DATA =
============
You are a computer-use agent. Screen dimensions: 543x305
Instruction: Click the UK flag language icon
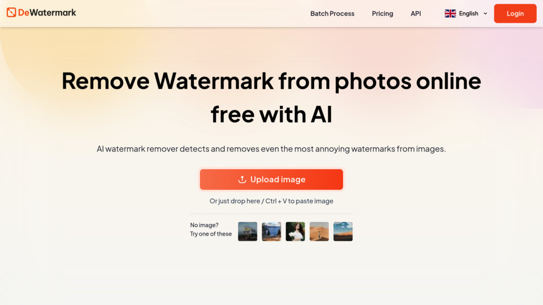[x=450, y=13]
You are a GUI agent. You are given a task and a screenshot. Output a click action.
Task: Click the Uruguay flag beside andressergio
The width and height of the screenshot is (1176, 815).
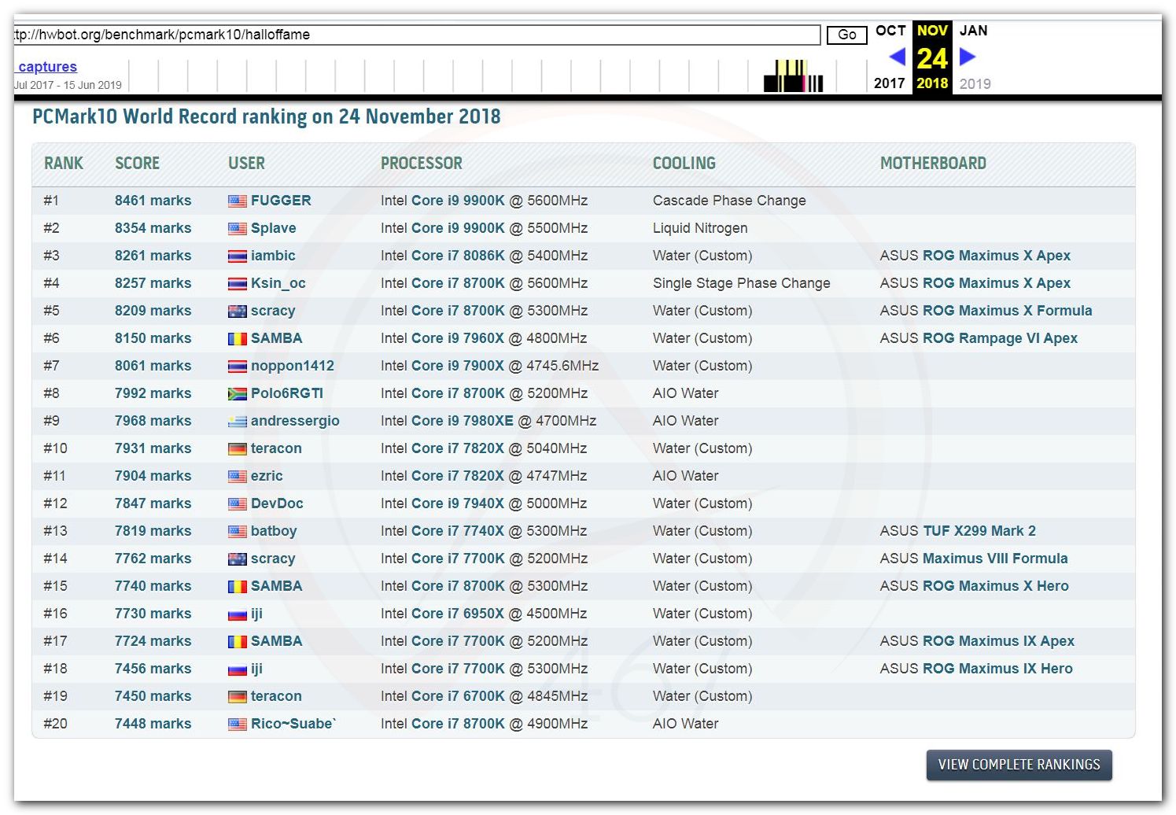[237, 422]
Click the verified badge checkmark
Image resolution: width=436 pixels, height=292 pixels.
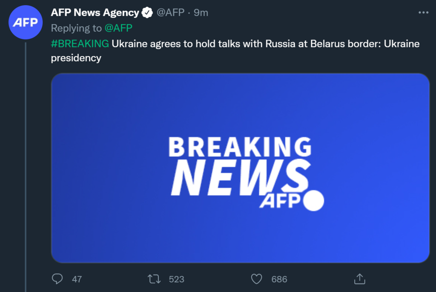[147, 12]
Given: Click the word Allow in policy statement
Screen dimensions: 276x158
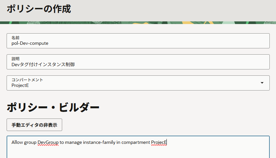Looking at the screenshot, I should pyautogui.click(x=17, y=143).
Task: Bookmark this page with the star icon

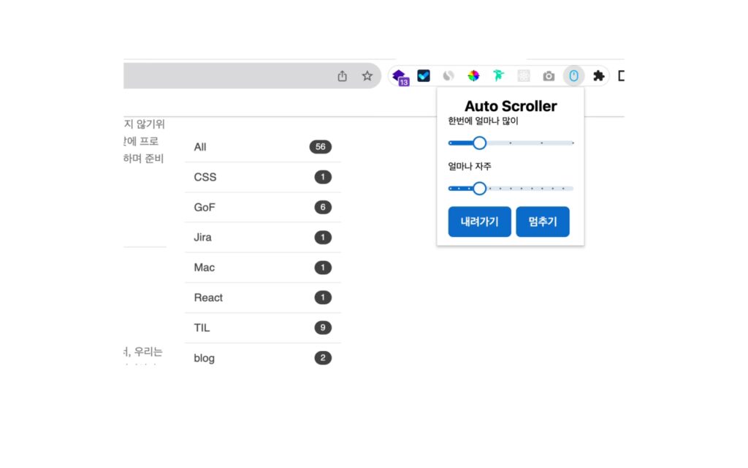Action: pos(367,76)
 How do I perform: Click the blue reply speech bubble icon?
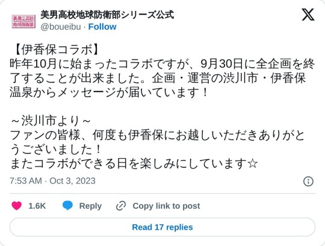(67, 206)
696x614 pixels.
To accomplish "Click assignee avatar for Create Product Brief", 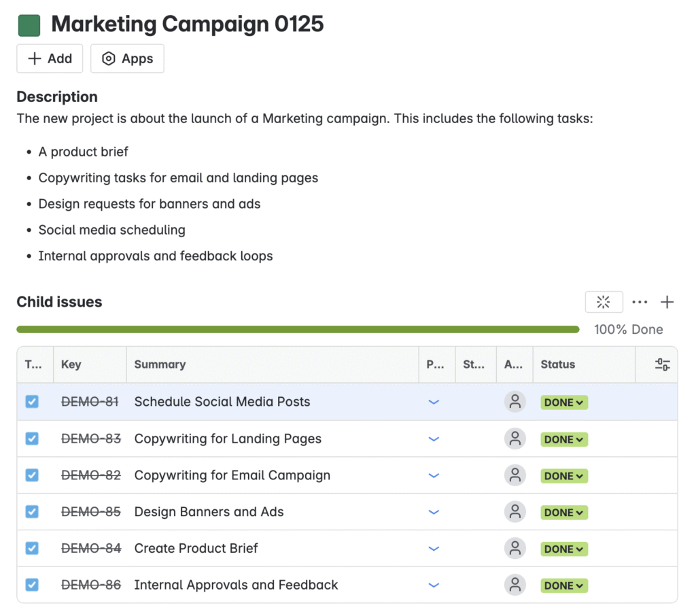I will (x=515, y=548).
============
REQUIREMENT = With the pictures left out, write out exactly the lines above from the one containing "The width and" through the one containing "Given: Click the".

RESULT OF THE EXERCISE =
The width and height of the screenshot is (1176, 815).
[237, 422]
Click the verified badge checkmark
Image resolution: width=436 pixels, height=292 pixels.
[147, 12]
Given: Click the word Allow in policy statement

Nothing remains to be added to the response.